* [Task]: Search the entries below for the word "agent" and copy each line that has it.

* [Supplied information]:
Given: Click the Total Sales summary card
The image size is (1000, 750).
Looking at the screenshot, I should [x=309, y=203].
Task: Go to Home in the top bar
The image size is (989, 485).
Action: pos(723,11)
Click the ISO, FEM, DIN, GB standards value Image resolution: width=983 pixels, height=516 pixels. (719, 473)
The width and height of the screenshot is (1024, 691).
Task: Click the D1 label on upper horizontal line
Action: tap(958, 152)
...
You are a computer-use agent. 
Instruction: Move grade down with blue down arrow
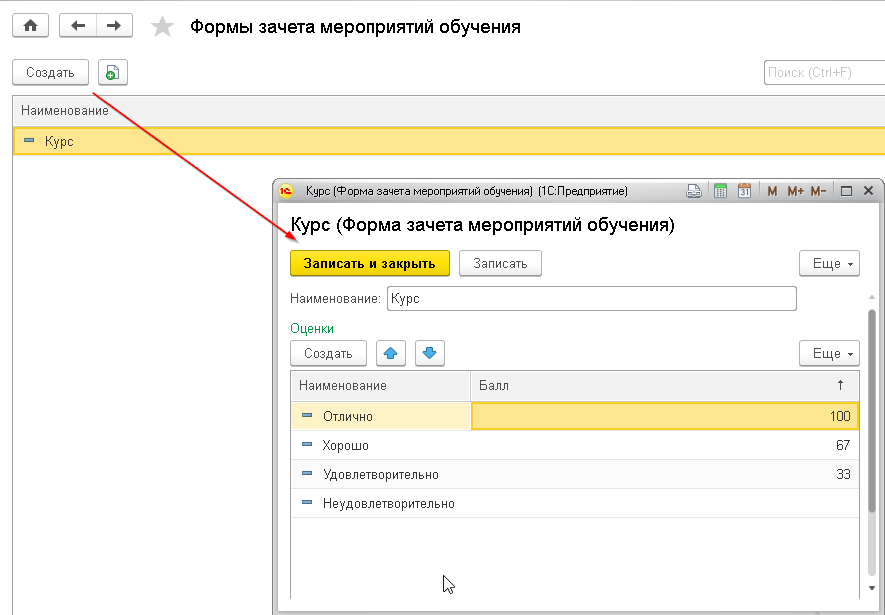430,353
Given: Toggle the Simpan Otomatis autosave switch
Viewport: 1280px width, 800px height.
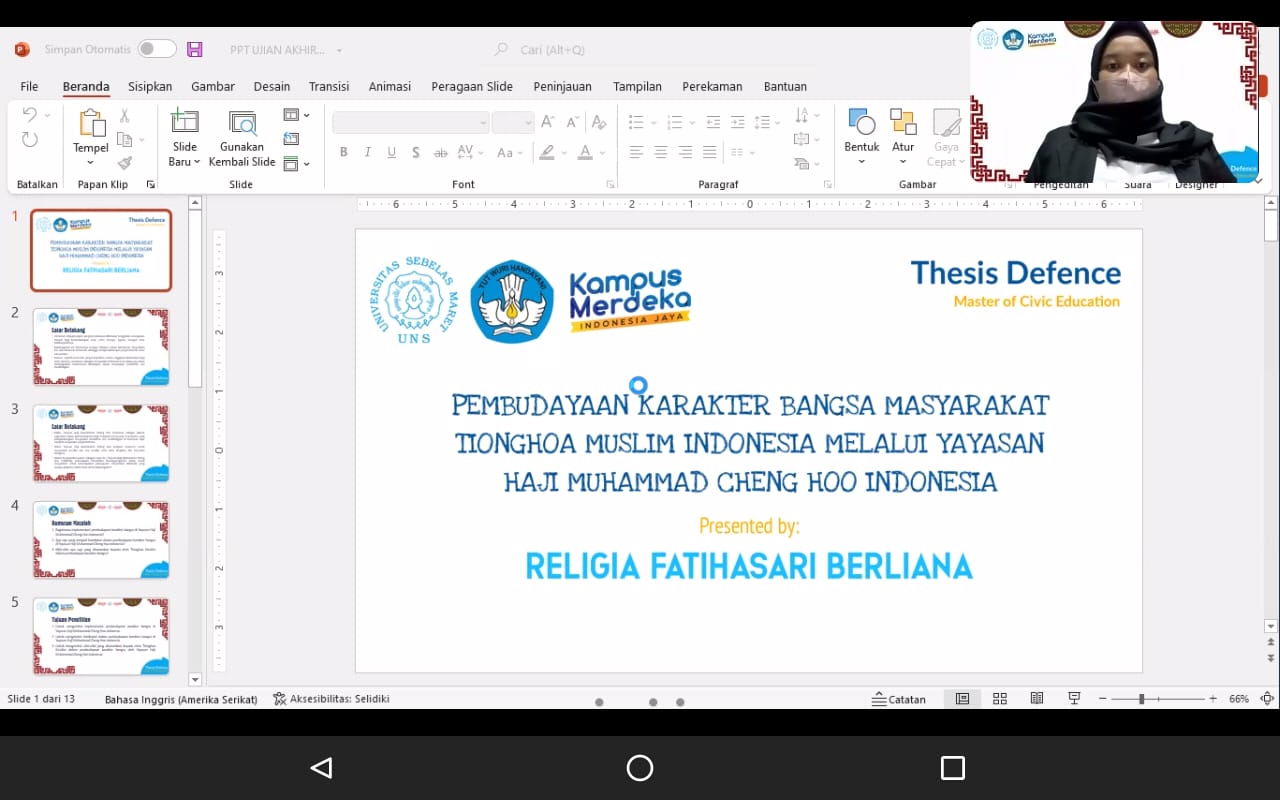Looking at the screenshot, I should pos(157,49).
---
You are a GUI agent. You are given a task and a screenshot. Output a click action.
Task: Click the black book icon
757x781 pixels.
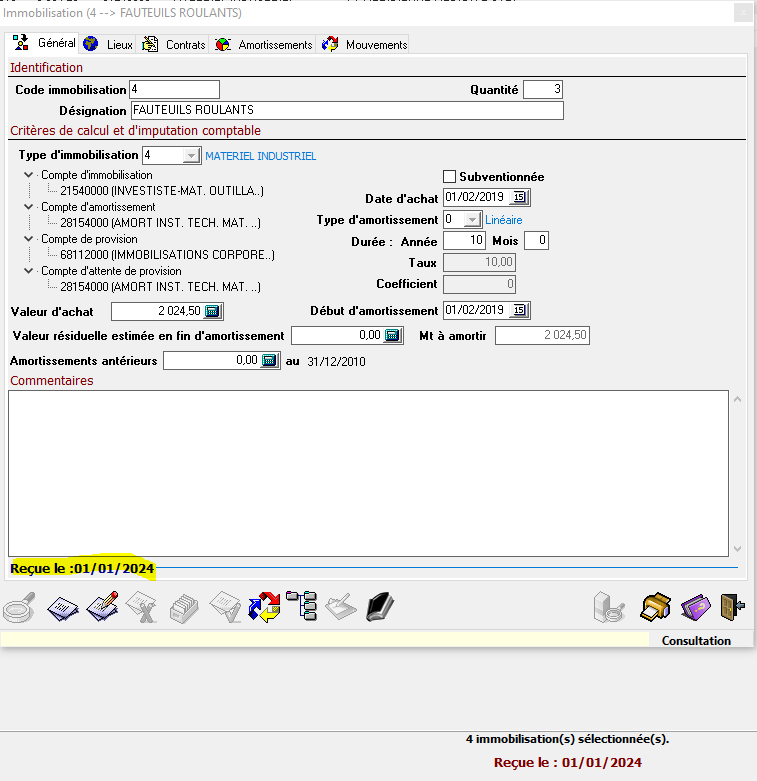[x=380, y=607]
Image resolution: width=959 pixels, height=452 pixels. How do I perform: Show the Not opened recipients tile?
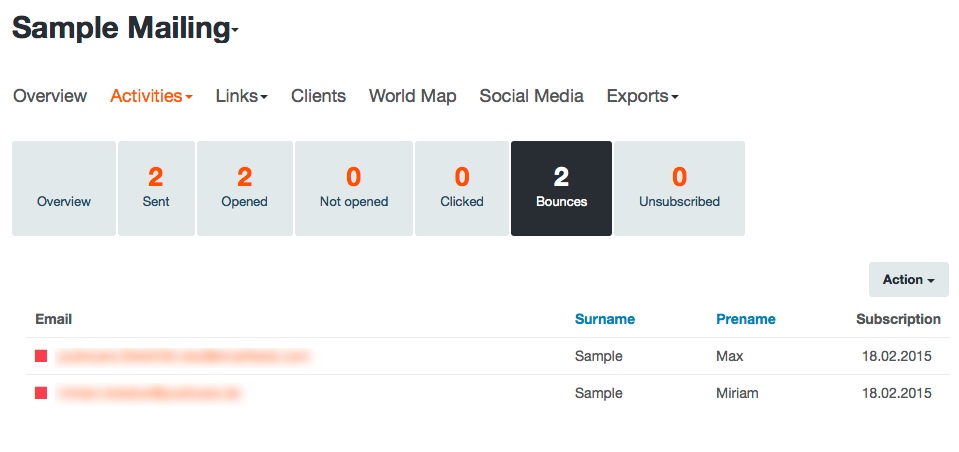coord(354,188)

* [Response to the exercise]:
You are a computer-use agent. 
You are a GUI agent. You are given a task and a screenshot. Output a click action.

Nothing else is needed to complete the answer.